I sanitize my user data much like Radu...
First client-side using both regex's and taking control over allowable characters
input into given form fields using javascript or jQuery tied to events, such as
onChange or OnBlur, which removes any disallowed input before it can even be
submitted. Realize however, that this really only has the effect of letting those
users in the know, that the data is going to be checked server-side as well. It's
more a warning than any actual protection.
Second, and I rarely see this done these days anymore, that the first check being
done server-side is to check the location of where the form is being submitted from.
By only allowing form submission from a page that you have designated as a valid
location, you can kill the script BEFORE you have even read in any data. Granted,
that in itself is insufficient, as a good hacker with their own server can 'spoof'
both the domain and the IP address to make it appear to your script that it is coming
from a valid form location.
Next, and I shouldn't even have to say this, but always, and I mean ALWAYS, run
your scripts in taint mode. This forces you to not get lazy, and to be diligent about
step number 4.
Sanitize the user data as soon as possible using well-formed regexes appropriate to
the data that is expected from any given field on the form. Don't take shortcuts like
the infamous 'magic horn of the unicorn' to blow through your taint checks...
or you may as well just turn off taint checking in the first place for all the good
it will do for your security. That's like giving a psychopath a sharp knife, bearing
your throat, and saying 'You really won't hurt me with that will you".
And here is where I differ than most others in this fourth step, as I only sanitize
the user data that I am going to actually USE in a way that may present a security
risk, such as any system calls, assignments to other variables, or any writing to
store data.

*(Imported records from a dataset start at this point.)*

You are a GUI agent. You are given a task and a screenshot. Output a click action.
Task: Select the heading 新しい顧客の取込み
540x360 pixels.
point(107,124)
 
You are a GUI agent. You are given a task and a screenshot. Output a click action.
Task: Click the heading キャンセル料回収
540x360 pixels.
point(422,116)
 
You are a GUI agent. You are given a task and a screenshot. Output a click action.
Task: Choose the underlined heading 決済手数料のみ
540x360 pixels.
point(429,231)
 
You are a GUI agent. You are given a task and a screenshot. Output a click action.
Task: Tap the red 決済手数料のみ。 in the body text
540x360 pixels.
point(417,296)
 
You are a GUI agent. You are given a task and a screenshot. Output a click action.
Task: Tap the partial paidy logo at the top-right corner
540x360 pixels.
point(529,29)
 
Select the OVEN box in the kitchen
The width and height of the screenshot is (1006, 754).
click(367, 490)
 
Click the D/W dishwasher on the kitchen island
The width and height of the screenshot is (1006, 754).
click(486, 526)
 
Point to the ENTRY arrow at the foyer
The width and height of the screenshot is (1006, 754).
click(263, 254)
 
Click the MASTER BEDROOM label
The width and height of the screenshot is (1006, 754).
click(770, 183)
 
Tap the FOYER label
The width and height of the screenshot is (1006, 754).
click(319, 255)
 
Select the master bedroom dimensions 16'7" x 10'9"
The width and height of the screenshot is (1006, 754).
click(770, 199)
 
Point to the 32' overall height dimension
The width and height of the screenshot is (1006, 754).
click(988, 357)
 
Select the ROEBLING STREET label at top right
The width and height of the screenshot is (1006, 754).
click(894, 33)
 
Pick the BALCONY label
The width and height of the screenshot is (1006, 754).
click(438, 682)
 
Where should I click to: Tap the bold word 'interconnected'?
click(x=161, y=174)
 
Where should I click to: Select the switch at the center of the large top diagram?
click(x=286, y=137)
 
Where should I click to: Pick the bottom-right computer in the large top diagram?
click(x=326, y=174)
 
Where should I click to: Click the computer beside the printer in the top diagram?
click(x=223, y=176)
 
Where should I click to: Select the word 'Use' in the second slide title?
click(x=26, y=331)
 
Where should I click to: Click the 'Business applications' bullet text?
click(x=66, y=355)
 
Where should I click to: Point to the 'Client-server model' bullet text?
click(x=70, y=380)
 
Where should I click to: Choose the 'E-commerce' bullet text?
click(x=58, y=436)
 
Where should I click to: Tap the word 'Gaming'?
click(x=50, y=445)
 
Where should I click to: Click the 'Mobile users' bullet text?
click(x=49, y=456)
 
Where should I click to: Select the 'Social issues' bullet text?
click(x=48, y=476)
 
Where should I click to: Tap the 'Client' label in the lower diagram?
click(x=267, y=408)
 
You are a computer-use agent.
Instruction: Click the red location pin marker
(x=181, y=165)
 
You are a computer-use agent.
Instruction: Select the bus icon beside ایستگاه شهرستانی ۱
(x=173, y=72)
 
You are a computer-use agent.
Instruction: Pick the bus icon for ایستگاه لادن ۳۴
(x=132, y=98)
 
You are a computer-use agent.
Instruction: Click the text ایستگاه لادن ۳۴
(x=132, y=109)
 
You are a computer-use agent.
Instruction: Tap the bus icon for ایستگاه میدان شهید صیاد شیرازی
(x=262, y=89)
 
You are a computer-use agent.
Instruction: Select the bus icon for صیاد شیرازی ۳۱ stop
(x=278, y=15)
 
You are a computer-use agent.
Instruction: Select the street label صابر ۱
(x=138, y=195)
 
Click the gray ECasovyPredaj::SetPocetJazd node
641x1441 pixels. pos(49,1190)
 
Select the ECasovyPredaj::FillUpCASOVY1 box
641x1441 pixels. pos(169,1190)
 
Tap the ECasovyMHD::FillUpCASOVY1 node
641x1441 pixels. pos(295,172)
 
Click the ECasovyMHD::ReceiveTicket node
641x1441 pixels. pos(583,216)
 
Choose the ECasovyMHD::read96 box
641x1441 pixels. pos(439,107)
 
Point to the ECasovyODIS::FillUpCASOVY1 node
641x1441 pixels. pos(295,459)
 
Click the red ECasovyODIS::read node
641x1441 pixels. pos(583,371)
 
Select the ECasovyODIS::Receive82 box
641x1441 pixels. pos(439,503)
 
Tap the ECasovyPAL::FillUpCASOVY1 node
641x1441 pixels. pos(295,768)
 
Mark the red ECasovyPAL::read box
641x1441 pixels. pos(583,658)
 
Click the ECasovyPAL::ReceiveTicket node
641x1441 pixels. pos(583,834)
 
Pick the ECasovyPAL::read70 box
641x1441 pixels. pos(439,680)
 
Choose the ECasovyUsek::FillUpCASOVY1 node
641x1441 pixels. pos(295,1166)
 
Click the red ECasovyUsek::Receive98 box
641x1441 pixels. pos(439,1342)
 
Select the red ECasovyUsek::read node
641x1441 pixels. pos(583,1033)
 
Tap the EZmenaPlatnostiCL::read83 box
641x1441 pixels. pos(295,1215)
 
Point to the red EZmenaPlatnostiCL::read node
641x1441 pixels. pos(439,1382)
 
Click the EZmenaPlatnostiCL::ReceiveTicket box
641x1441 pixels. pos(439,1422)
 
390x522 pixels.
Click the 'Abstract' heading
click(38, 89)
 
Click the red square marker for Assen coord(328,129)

If I am only using the data input by a user to make a comparison to data
I have stored on the system myself (therefore knowing that data of my own is safe),
then I don't bother to sanitize the user data, as I am never going to us it a way
that presents itself as a security problem. For instance, take a username input as
an example. I use the username input by the user only to check it against a match in
my database, and if true, after that I use the data from the database to perform
all other functions I might call for it in the script, knowing it is safe, and never
use the users data again after that.
Last, is to filter out all the attempted auto-submits by robots these days, with a
'human authentication' system, such as Captcha. This is important enough these days
that I took the time to write my own 'human authentication' schema that uses photos
and an input for the 'human' to enter what they see in the picture. I did this because
I've found that Captcha type systems really annoy users (you can tell by their
squinted-up eyes from trying to decipher the distorted letters... usually over and
over again). This is especially important for scripts that use either SendMail or SMTP
for email, as these are favorites for your hungry spam-bots.

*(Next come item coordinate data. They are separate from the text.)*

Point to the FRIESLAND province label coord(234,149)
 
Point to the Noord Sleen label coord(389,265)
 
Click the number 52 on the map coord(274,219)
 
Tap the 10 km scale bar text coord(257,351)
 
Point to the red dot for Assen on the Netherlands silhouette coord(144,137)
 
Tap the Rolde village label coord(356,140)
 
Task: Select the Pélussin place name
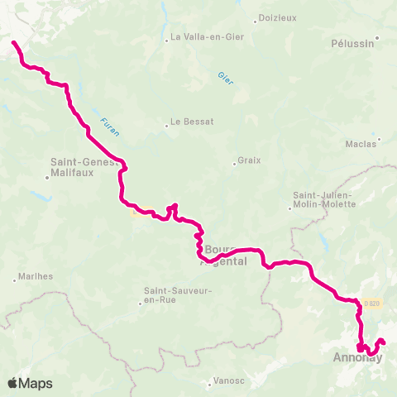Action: pyautogui.click(x=352, y=44)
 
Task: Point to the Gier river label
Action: pyautogui.click(x=225, y=76)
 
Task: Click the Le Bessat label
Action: pyautogui.click(x=194, y=122)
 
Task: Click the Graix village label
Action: pyautogui.click(x=249, y=160)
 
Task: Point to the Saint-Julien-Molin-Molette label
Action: pyautogui.click(x=323, y=200)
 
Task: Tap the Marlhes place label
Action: pyautogui.click(x=34, y=275)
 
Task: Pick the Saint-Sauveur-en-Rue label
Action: pyautogui.click(x=178, y=295)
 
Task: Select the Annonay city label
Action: pyautogui.click(x=357, y=358)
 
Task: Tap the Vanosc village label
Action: pyautogui.click(x=227, y=380)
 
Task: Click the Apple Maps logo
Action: pyautogui.click(x=31, y=383)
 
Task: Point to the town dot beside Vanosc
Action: pyautogui.click(x=208, y=380)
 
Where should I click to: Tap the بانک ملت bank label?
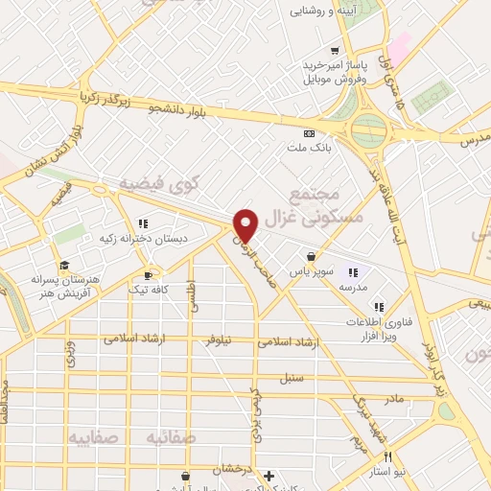pos(308,149)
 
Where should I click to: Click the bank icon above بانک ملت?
pos(309,133)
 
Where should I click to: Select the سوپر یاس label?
pos(314,271)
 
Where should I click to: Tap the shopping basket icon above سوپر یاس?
pos(312,256)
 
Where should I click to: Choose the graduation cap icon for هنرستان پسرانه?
pos(64,266)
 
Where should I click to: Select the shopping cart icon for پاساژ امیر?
pos(334,51)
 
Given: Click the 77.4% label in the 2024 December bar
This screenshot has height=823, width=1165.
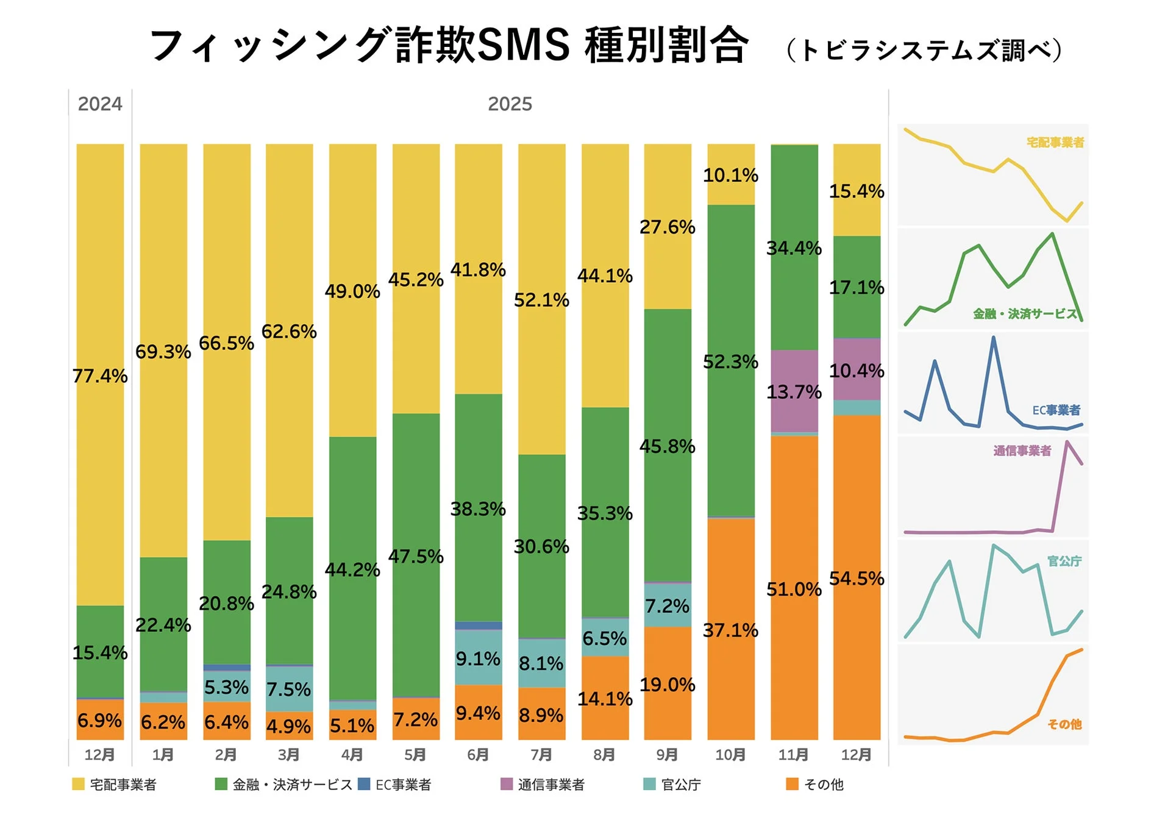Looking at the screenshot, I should click(100, 376).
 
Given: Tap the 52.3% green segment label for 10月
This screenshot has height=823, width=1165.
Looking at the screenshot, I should click(730, 362).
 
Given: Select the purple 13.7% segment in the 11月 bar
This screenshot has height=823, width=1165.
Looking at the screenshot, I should click(794, 391).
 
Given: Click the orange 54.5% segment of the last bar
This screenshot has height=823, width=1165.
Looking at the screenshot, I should click(856, 578).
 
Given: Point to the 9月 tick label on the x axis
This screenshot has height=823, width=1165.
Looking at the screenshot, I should click(667, 755).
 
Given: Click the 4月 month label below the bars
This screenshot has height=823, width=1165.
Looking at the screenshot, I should click(352, 755).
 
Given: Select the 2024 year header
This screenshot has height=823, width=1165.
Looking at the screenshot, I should click(100, 104).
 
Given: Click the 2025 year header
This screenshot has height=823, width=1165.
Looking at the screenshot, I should click(510, 104).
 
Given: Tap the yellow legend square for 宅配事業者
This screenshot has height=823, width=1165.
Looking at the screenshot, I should click(78, 784).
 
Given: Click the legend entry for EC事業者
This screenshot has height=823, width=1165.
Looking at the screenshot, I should click(402, 785).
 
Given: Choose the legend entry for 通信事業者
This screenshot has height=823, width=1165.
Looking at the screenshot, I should click(550, 785).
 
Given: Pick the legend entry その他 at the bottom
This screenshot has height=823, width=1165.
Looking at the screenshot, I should click(823, 785).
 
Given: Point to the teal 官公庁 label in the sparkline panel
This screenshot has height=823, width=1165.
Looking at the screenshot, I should click(1064, 561).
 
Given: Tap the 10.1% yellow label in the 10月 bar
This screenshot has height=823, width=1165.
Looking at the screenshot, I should click(730, 176).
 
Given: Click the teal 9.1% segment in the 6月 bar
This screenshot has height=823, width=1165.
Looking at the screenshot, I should click(478, 658).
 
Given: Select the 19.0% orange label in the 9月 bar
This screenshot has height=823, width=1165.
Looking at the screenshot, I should click(667, 685).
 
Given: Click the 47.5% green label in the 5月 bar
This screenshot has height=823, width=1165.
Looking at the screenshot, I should click(416, 556).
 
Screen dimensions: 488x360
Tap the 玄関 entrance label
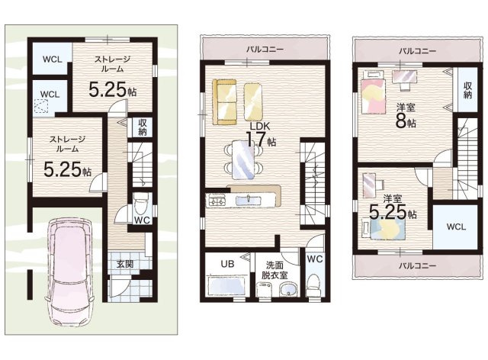[125, 264]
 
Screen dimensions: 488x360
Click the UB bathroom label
[227, 264]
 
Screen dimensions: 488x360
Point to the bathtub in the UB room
[228, 286]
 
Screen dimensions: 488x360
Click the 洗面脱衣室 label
[274, 270]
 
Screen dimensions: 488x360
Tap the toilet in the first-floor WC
[142, 204]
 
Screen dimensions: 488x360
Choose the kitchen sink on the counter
[248, 201]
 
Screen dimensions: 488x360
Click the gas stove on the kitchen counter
[217, 200]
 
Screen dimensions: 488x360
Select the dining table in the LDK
[243, 159]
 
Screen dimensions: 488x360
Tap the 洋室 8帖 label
[406, 116]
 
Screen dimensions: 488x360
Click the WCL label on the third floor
[456, 227]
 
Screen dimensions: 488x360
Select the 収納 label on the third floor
[467, 90]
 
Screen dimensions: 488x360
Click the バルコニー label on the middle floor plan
[265, 50]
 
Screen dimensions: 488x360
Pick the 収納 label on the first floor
[143, 127]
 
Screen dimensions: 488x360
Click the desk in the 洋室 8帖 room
[404, 78]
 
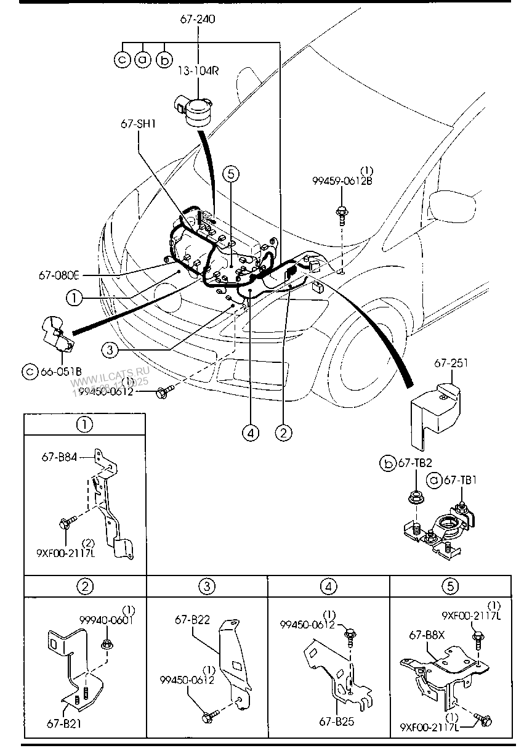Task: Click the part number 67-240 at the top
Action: tap(198, 20)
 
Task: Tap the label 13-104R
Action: tap(198, 71)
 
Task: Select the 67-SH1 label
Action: tap(138, 123)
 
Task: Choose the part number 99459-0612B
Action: tap(342, 181)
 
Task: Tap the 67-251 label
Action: tap(451, 363)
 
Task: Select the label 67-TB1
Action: tap(461, 480)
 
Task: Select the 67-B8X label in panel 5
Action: tap(423, 634)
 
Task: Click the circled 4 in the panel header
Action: tap(329, 586)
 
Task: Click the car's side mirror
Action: tap(453, 204)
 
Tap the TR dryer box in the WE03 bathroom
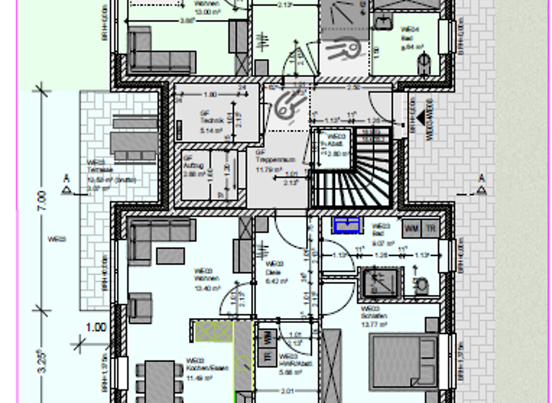431,228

To wrap it up in a nutshell, I'll explain it as I do to my wife... your server is like a popular nightclub, and the more bouncers you have, the less trouble you are likely to have
in the nightclub. I have two bouncers outside the door (client-side validation and human authentication), one bouncer right inside the door (checking for valid form submission location... 'Is that really you on this ID'), and several more bouncers in
close proximity to the door (running taint mode and using good regexes to check the
user data).
I know this is an older post, but I felt it important enough for anyone that may read it after my visit here to realize their is no 'magic bullet' when it comes to security, and it takes all these working in conjuction with one another to make your user-provided data secure. Just using one or two of these methods alone is practically worthless, as their power only exists when they all team together.
Or in summary, as my Mum would often say... 'Better safe than sorry".
UPDATE:
One more thing I am doing these days, is Base64 encoding all my data, and then encrypting the Base64 data that will reside on my SQL Databases. It takes about a third more total bytes to store it this way, but the security benefits outweigh the extra size of the data in my opinion.

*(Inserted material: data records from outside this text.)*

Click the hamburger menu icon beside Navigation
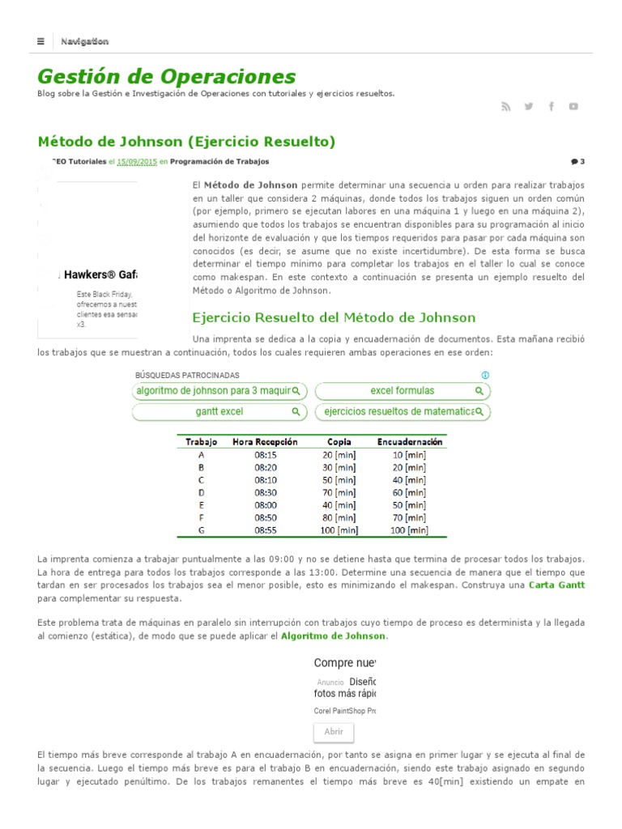click(40, 41)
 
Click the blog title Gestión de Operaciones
click(166, 77)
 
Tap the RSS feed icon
click(506, 106)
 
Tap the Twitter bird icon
click(529, 106)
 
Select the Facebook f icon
click(552, 106)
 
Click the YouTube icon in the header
click(573, 106)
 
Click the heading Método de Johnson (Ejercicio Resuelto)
click(186, 142)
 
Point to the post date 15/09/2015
click(137, 162)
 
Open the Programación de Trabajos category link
click(219, 162)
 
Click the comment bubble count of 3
click(577, 162)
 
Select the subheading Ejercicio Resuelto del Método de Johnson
click(334, 317)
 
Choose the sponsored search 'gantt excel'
click(219, 412)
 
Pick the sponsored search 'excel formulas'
click(403, 391)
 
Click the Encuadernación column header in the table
click(409, 442)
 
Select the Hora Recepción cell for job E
click(266, 505)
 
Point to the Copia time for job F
click(339, 517)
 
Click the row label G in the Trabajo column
click(201, 530)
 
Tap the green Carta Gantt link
click(556, 585)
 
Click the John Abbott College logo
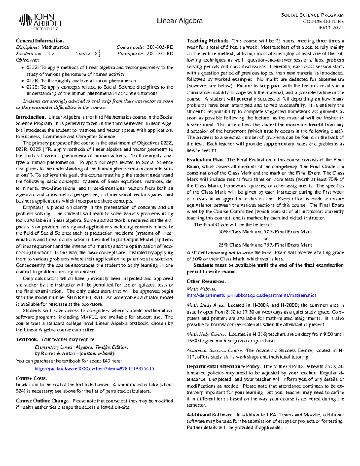coord(40,21)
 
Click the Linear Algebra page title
coord(180,21)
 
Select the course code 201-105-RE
coord(160,47)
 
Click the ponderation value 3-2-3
coord(53,54)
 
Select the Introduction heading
coord(31,117)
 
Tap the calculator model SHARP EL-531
coord(85,298)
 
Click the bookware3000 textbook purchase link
coord(94,368)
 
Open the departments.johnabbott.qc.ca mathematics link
coord(251,295)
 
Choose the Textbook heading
coord(27,339)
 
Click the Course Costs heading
coord(32,378)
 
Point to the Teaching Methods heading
coord(208,41)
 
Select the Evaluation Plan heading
coord(206,160)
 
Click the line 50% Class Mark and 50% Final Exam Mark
coord(265,232)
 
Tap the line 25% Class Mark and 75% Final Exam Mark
coord(265,245)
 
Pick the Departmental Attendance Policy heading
coord(225,366)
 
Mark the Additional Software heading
coord(210,415)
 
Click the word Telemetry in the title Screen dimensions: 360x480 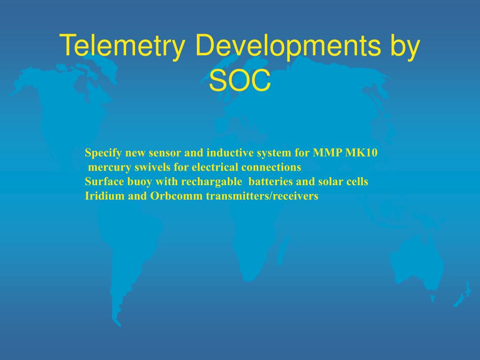(x=122, y=47)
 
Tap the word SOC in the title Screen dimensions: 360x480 (x=240, y=82)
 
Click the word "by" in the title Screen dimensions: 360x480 (x=404, y=47)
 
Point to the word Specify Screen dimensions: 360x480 (x=100, y=153)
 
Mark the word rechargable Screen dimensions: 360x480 (x=211, y=182)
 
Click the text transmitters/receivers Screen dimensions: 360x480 (x=262, y=196)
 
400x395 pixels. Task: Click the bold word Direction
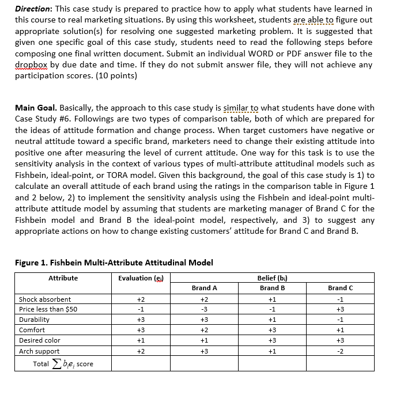pyautogui.click(x=35, y=9)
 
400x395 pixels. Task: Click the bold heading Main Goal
pyautogui.click(x=36, y=108)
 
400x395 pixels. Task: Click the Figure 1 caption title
pyautogui.click(x=114, y=263)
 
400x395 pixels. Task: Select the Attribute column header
pyautogui.click(x=63, y=278)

I like to sanitize it as early as possible, which means the sanitizing happens when the user tries to enter in invalid data. If there's a TextBox for their age, and they type in anything other that a number, I don't let the keypress for the letter go through.
Then, whatever is reading the data (often a server) I do a sanity check when I read in the data, just to make sure that nothing slips in due to a more determined user (such as hand-editing files, or even modifying packets!)
Edit: Overall, sanitize early and sanitize any time you've lost sight of the data for even a second (e.g. File Save -> File Open)
The most important thing is to always be consistent in when you escape. Accidental double sanitizing is lame and not sanitizing is dangerous.
For SQL, just make sure your database access library supports bind variables which automatically escapes values. Anyone who manually concatenates user input onto SQL strings should know better.
For HTML, I prefer to escape at the last possible moment. If you destroy user input, you can never get it back, and if they make a mistake they can edit and fix later. If you destroy their original input, it's gone forever.
Early is good, definitely before you try to parse it. Anything you're going to output later, or especially pass to other components (i.e., shell, SQL, etc) must be sanitized.
But don't go overboard - for instance, passwords are hashed before you store them (right?). Hash functions can accept arbitrary binary data. And you'll never print out a password (right?). So don't parse passwords - and don't sanitize them.
Also, make sure that you're doing the sanitizing from a trusted process - JavaScript/anything client-side is worse than useless security/integrity-wise. (It might provide a better user experience to fail early, though - just do it both places.)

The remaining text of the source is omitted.